As young people, both Marie-Laure and Werner grew up listening to a radio show broadcasting at the 1310 frequency in which a calm-voiced host known as the Professor taught lessons about reason and sense through philosophy and science, always accompanied by the dulcet sounds of Claude Debussy’s “Claire De Lune.” A plot point hinges on several characters not realizing that Etienne is the Professor despite the voice obviously being that of Hugh Laurie, and it’s one of the many aspects of the book that just does not lend itself well to adaptation.
Somehow shoe-horned between these two interlocking stories is Reinhold von Rumpel (Lars Eidinger), a Nazi with a vague yet terminal illness searching for a jewel called the Sea of Flames, which he is convinced is in the possession of the LeBlancs, because of its supposed healing qualities. Eidinger plays Reinhold on one deeply unhinged note throughout all four episodes, never adding any interior layers or finding a rhythm that fits the rest of the series.
This is a key problem with much of the acting in Levy’s adaptation. Each actor feels like they’re playing a character rather than something resembling real life. Part of the fault here lies in Knight’s script, which is either laden with clunky exposition or overly flowery language. It also doesn’t help that each of the French characters is played with actors doing British accents (except, of course, Laurie, who just sounds like his normal British self), despite the German characters all being played by actual German actors. Then there’s Mark Ruffalo, who cannot do any accent whatsoever and therefore adopts several different ones throughout his screen time.

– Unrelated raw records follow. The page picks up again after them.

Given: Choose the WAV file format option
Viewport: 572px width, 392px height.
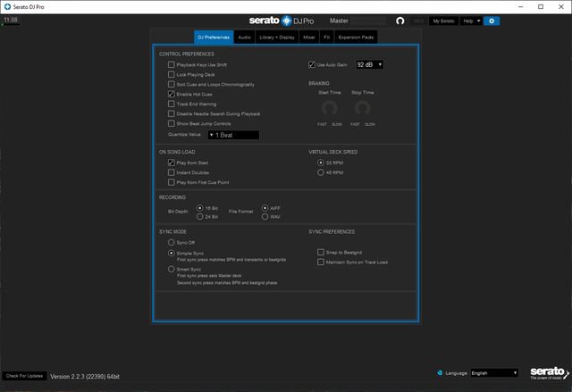Looking at the screenshot, I should point(265,216).
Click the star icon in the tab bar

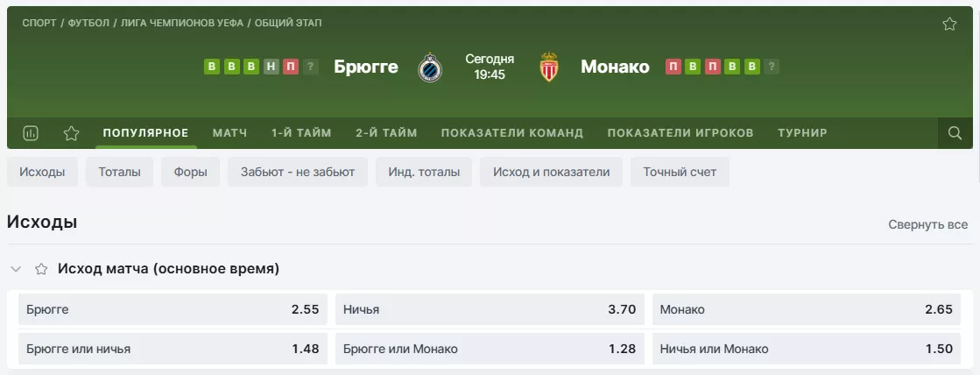point(71,133)
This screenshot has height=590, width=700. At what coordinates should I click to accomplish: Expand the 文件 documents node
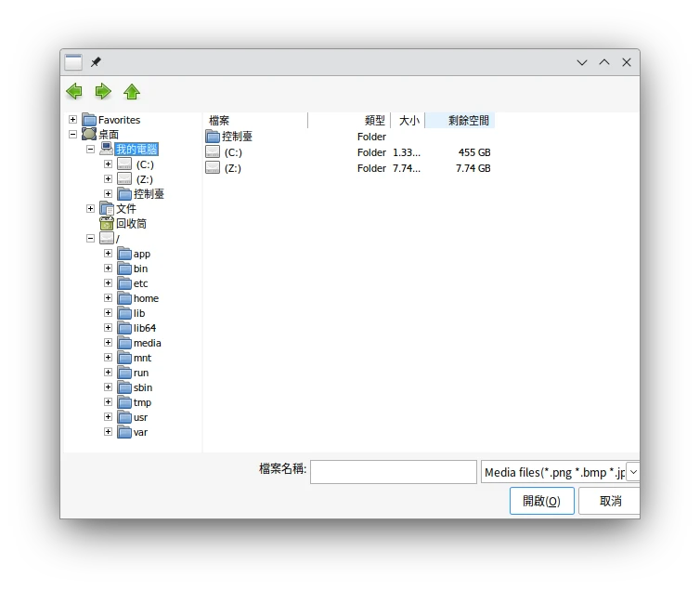click(x=91, y=209)
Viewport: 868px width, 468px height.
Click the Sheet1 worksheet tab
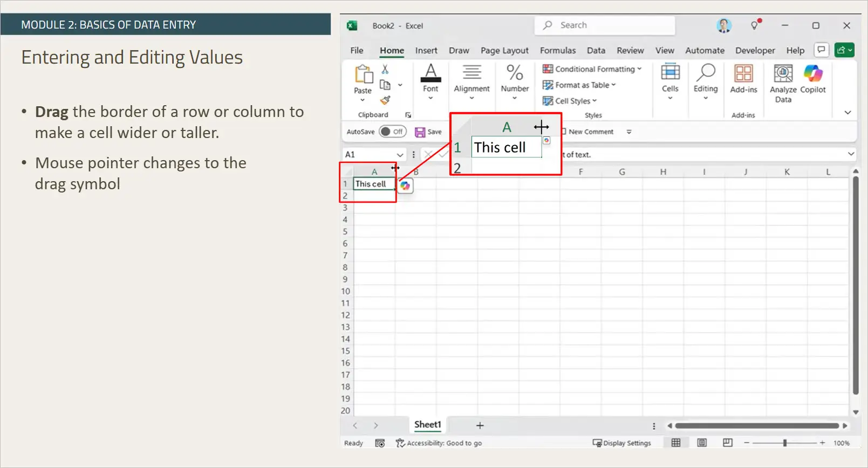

Levy’s directorial choices leave much to be desired as well. Marie-Laure is often filmed with precious close-ups that present her as an object of pure goodness, but she is given little to no moments that show her depth of character or, frankly, that give Loberti a chance to show her talent as an actress. The idea that “everything has a voice, you just have to listen” becomes a philosophical worldview she shares with her father and an oft-repeated line. Unfortunately, this repetition slowly strips the phrase of any real meaning. In the series’ most cringe-inducing moment, Marie-Laure utters it like a quip in an action film, just before she opens fire on an aggressor.
Hofmann doesn’t fare much better, playing Werner with the same deer caught-in-the-headlights look in any situation, whether confronting a commanding officer or being brutally hazed as a teen at the Nazi training school known as the National Political Institute of Education. One of the few scenes in which Hoffmann can break out of this one-note stupor is when he’s assigned to work with another radio operator played by Felix Kammerer, who was so wonderful in last year’s “All Quiet On The Western Front.” Kammerer, with his soulful eyes, transcends the mediocre material and brings a raw and rare authenticity to his character.
That a performer as naturally expressive as Kammerer is used in approximately two scenes is a perfect example of how Levy’s “All the Light We Cannot See” is one artistic miscalculation after another. Great actors and good source material are not enough when they’re in the hands of the wrong filmmakers, and nothing about this final product suggests that Levy or Knight was the right choice to bring this story to the screen. Their vision for Doerr’s novel is shallow, messy, and, most unfortunately, instantly forgettable.
Now streaming on Netflix.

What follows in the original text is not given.